Change Data Capture Refers to Obtaining "Delta Data"
Change data capture refers to the processing necessary to obtain “delta data,” a data store containing only information about what has changed. Delta data is essentially the opposite of a “snapshot” or “universe” which contains a complete set of all data for an entity type. And delta data is very much like gold, in that when one is dealing with large quantities of data and one knows absolutely and exactly what has changed, this knowledge allows for processes to focus on simply implementing the change. When deltas do not exist, as something to be simply extracted and used, processing increases in bandwidth and cycle time.
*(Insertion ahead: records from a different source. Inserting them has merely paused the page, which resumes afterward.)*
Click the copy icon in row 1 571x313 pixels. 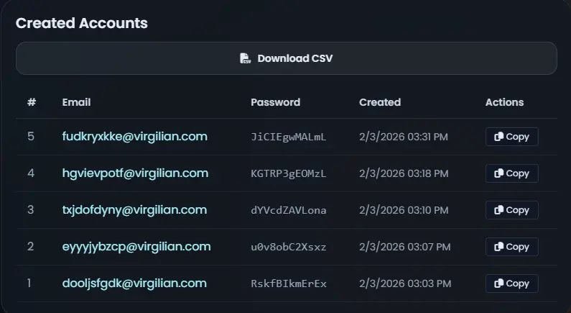click(x=498, y=283)
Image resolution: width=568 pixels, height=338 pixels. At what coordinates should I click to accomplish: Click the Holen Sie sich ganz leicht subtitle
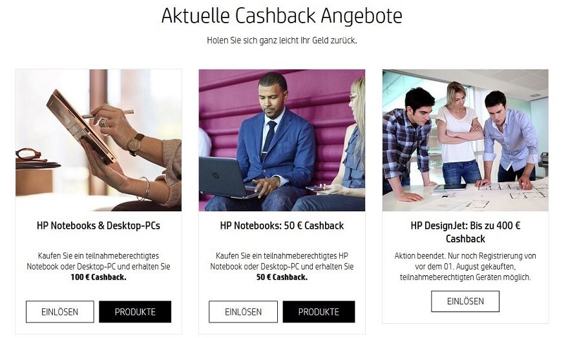[282, 40]
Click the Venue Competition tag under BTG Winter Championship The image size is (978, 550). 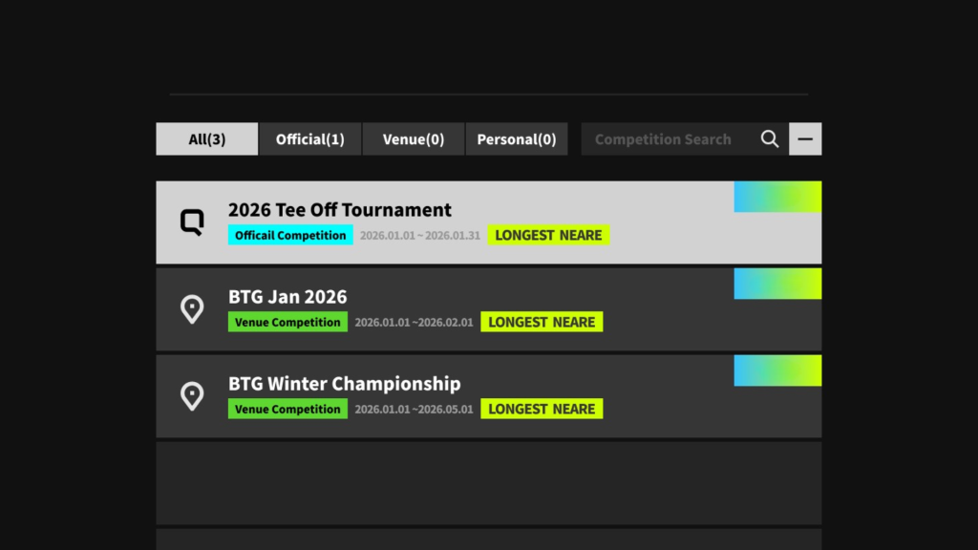tap(287, 410)
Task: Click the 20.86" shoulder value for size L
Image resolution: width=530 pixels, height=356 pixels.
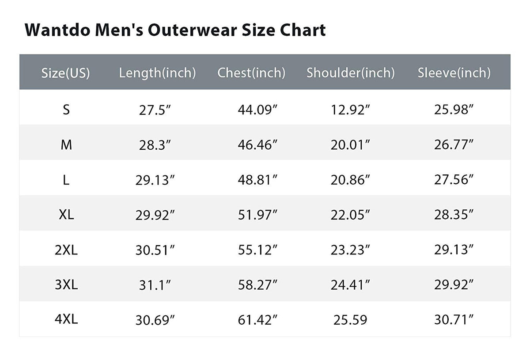Action: 351,180
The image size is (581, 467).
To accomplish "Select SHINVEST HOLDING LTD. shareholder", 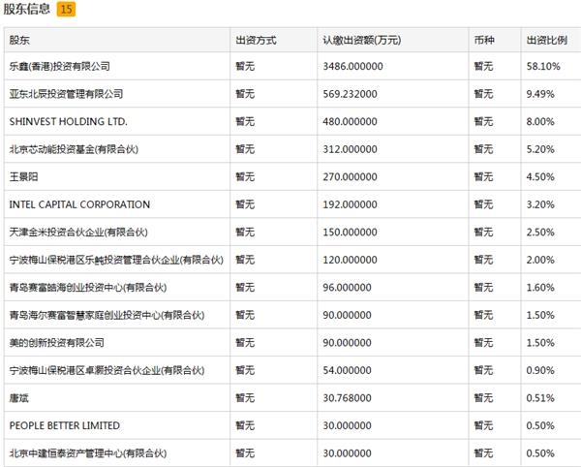I will tap(68, 122).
Every record of the current data must be evaluated against every record of either the previous universe or perhaps the current target to look for variances to be applied. While it is the machine rather than humans performing these comparisons, it still is a brute force approach to determining change.
Typically, internal systems that provide the source for the data warehouse, store change activity in a haphazard fashion. It is not unusual for a pastiche of approaches to be scattered about. Some systems or objects within a system may have absolutely no change tracking, so that everything is current and current is all there is. Other systems may have shadow tables that audit change activity. These shadow tables may track all change activity, or only changes to a sub-set of specific columns. Delete activity may or may not be properly tracked. And in some cases the “current” data tables themselves may have history embedded within them, each business object having multiple rows with each one in time “active” for a particular slice of time. Or, there may be a combination of approaches, all surrounding just a single business object. One could have circumstances where the table of record for a data item may not have any history at all, but a secondary table is updated via a trigger from activity against the original source, and that secondary table may have a shadow table that has historical activity.
Change Data Capture is a Blancing Act
This all leads to one of those balancing acts. Digging into each source table and tracking down a proper means of change tracking can take analysis time and generate a few process hoops to be jumped. Alternately, one may save analysis time by selecting only current values form the source and generating all deltas within the data warehouse ETL processes by the comparison logic. This can greatly decrease the analysis efforts. However, in choosing the brute force method, there may be circumstances where the data volumes are such that this results in excessive processing time each and every cycle.
In the course of navigating a project through to completion, juggling everything is a natural result. And just where is the optimal sweet spot to balance all these issues for successful project delivery? It does not seem that there is a definitive and correct answer; success can be obtained in many different ways. A good project leader finds a way to deliver somewhere inside that zone of success. Less important corners can be cut, but the important stuff must remain in order to provide something fit for use and of value for the user community.